● TASK STATEMENT: In the records below, find each line that holds "Toggle" and return it.

● Pixel coordinate grounding data:
--*--

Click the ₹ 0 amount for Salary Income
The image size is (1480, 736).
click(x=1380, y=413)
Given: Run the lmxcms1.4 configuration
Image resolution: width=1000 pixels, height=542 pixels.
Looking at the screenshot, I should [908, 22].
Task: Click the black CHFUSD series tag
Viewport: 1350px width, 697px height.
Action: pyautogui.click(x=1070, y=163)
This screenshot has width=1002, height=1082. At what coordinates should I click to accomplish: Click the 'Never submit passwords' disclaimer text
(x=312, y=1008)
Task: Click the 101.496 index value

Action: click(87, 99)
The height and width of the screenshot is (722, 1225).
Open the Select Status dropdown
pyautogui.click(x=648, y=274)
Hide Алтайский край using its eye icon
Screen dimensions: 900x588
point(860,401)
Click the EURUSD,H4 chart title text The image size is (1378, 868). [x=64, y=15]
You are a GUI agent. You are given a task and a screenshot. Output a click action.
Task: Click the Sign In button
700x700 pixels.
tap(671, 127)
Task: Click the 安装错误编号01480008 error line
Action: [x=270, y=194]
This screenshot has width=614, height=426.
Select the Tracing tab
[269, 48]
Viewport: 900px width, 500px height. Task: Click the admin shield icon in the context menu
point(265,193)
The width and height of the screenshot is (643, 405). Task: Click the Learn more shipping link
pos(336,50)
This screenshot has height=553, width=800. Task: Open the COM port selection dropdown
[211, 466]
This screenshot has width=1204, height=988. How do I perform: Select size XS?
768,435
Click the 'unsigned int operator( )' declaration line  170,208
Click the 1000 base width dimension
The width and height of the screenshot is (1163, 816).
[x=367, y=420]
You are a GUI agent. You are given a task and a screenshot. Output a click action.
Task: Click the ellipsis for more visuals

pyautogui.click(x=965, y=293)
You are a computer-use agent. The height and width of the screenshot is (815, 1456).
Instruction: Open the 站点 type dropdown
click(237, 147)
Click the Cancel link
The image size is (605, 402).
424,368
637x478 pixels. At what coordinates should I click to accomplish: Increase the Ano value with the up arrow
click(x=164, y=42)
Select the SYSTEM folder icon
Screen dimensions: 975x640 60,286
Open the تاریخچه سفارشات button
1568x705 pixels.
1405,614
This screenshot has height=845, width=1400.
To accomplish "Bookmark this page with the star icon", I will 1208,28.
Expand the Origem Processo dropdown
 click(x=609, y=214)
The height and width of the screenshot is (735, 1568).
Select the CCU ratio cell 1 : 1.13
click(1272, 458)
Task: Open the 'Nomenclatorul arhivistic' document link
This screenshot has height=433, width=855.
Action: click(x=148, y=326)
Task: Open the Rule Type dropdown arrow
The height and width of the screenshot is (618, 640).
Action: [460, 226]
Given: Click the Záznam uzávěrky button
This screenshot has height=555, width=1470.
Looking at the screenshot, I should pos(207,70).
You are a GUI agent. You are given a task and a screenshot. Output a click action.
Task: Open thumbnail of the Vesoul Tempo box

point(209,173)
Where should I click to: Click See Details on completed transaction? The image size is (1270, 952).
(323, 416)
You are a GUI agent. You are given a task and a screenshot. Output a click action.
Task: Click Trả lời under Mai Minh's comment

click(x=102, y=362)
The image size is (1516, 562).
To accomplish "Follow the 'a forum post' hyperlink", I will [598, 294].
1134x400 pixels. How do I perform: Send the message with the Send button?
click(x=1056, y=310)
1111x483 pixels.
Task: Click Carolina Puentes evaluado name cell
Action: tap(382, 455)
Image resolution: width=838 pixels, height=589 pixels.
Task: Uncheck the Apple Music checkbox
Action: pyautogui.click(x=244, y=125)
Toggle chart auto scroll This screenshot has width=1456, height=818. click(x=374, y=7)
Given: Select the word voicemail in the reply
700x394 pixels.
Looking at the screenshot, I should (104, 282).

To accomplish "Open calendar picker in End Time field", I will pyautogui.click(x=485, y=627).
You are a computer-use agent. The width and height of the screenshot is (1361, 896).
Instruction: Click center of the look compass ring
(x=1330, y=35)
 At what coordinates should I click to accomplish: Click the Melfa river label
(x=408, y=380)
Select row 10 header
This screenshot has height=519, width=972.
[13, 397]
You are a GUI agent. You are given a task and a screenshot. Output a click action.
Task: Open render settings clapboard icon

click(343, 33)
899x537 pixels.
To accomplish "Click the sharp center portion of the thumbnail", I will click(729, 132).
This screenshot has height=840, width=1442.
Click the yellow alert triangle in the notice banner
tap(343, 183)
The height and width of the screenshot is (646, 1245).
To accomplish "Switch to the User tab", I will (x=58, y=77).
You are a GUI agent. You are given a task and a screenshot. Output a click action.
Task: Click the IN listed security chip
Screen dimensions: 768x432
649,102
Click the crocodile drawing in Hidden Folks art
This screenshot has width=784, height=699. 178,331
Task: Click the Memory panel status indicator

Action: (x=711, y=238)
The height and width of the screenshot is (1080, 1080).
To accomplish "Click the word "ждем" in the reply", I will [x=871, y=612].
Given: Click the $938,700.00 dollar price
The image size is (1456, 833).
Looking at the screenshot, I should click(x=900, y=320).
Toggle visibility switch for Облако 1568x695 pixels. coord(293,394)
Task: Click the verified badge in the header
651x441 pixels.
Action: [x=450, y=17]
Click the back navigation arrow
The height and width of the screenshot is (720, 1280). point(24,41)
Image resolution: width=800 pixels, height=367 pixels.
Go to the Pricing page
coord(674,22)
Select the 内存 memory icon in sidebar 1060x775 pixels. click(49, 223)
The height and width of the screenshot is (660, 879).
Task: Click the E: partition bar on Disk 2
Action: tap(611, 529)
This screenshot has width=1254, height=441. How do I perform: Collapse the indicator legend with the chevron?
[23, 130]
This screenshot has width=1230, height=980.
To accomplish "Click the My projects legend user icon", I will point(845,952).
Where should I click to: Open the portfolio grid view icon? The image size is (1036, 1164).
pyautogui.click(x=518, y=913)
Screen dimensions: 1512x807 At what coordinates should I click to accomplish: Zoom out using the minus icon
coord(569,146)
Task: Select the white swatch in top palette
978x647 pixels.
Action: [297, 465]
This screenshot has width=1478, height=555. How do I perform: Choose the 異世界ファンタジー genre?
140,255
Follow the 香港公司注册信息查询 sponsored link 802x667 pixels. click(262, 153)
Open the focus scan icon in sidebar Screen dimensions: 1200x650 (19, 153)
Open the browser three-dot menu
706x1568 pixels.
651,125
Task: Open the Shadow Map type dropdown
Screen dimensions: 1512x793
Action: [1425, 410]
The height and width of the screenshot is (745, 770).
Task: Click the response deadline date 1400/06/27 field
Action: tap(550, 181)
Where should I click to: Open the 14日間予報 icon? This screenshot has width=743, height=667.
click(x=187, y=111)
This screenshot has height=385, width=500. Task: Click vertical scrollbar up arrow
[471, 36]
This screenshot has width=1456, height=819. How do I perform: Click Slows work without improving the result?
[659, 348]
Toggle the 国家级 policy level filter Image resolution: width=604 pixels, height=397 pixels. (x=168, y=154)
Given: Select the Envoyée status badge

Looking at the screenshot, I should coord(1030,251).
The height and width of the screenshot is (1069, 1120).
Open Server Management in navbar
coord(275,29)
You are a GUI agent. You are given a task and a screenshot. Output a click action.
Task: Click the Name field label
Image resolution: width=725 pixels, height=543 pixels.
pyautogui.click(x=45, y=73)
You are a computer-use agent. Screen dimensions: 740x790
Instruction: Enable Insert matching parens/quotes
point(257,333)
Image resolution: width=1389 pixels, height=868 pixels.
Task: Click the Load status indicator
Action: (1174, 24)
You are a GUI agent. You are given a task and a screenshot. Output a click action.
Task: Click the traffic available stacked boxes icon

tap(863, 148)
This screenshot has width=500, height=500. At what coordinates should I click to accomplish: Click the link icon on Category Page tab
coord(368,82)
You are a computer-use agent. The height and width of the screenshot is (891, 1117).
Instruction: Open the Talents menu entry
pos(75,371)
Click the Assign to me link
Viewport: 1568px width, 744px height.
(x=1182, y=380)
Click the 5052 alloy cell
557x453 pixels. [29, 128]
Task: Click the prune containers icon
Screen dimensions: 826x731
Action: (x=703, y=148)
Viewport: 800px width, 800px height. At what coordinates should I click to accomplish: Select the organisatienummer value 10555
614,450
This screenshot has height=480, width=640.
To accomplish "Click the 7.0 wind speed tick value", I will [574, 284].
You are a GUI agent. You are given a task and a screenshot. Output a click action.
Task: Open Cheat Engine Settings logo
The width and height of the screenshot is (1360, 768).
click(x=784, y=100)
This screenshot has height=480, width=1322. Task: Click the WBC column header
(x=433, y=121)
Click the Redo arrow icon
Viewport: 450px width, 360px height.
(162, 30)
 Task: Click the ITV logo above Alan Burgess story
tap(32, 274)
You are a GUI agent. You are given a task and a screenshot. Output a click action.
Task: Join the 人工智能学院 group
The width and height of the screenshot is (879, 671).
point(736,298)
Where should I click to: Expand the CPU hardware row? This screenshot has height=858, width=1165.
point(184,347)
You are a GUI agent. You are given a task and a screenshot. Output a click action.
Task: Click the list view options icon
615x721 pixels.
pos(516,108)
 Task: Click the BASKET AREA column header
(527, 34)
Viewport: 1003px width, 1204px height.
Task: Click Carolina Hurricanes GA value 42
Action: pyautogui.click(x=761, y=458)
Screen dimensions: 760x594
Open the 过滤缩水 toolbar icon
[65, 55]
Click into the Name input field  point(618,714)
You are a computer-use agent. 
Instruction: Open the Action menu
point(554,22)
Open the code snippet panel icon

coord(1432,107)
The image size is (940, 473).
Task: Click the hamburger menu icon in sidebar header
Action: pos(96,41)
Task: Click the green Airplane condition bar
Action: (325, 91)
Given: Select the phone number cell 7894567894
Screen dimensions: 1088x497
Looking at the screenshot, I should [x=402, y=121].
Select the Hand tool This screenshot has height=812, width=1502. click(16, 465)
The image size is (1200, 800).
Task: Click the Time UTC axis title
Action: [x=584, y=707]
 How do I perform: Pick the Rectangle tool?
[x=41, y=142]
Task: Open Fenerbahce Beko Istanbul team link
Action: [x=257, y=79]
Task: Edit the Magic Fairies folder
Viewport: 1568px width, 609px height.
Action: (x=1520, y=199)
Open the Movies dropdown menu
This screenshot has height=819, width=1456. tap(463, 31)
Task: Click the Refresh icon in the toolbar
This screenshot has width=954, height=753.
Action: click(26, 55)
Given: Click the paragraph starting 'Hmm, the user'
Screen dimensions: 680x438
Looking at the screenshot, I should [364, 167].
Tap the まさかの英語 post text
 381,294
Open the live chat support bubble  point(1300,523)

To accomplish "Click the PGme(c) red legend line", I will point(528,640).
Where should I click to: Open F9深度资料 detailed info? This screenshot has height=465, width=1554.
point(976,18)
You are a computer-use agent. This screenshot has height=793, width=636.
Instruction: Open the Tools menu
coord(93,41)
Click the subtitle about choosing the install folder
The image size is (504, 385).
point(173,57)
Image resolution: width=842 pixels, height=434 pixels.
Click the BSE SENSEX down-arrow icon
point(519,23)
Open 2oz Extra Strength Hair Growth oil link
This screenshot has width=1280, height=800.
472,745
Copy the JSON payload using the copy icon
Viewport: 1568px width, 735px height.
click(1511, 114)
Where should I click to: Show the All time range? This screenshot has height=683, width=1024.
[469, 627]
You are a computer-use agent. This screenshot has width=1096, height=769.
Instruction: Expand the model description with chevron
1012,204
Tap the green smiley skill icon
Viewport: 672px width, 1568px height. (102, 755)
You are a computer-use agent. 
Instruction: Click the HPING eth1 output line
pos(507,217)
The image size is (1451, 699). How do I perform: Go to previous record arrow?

--*--

● RESULT:
Toggle chart auto scroll This screenshot has width=1456, height=818. click(x=374, y=7)
Toggle visibility switch for Облако 1568x695 pixels. coord(293,394)
Toggle the 国家级 policy level filter Image resolution: width=604 pixels, height=397 pixels. (x=168, y=154)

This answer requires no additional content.